Peroxisome proliferator-activated receptor β/δ (PPARβ/δ), a ligand-activated nuclear receptor, regulates lipid and glucose metabolism and inflammation. PPARβ/δ can exert an anti-inflammatory effect by suppressing proinflammatory cytokine production. Cyclooxygenase-2 (COX-2)-triggered inflammation plays a crucial role in the development of many inflammatory diseases, including glomerulonephritis. However, the effect of PPARβ/δ on the expression of COX-2 in the kidney has not been fully elucidated. The present study showed that PPARβ/δ was functionally expressed in human mesangial cells (hMCs), where its expression was increased by interleukin-1β (IL-1β) treatment concomitant with enhanced COX-2 expression and prostaglandin E2 (PGE2) biosynthesis. The treatment of hMCs with GW0742, a selective agonist of PPARβ/δ, or the overexpression of PPARβ/δ via an adenovirus-mediated approach significantly increased COX-2 expression and PGE2 production.

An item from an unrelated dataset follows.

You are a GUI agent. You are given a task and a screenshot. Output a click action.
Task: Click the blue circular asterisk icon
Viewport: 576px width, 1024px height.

PPARβ/δ could further augment the IL-1β-induced COX-2 expression and PGE2 production in hMCs. Moreover, both PPARβ/δ activation and overexpression markedly increased sirtuin 1 (SIRT1) expression. The inhibition or knockdown of SIRT1 significantly attenuated the effects of PPARβ/δ on the IL-1β-induced expression of COX-2 and PGE2 biosynthesis. Taken together, PPARβ/δ could augment the IL-1β-induced COX-2 expression and PGE2 production in hMCs via the SIRT1 pathway. Given the critical role of COX-2 in glomerulonephritis, PPARβ/δ may represent a novel target for the treatment of renal inflammatory diseases.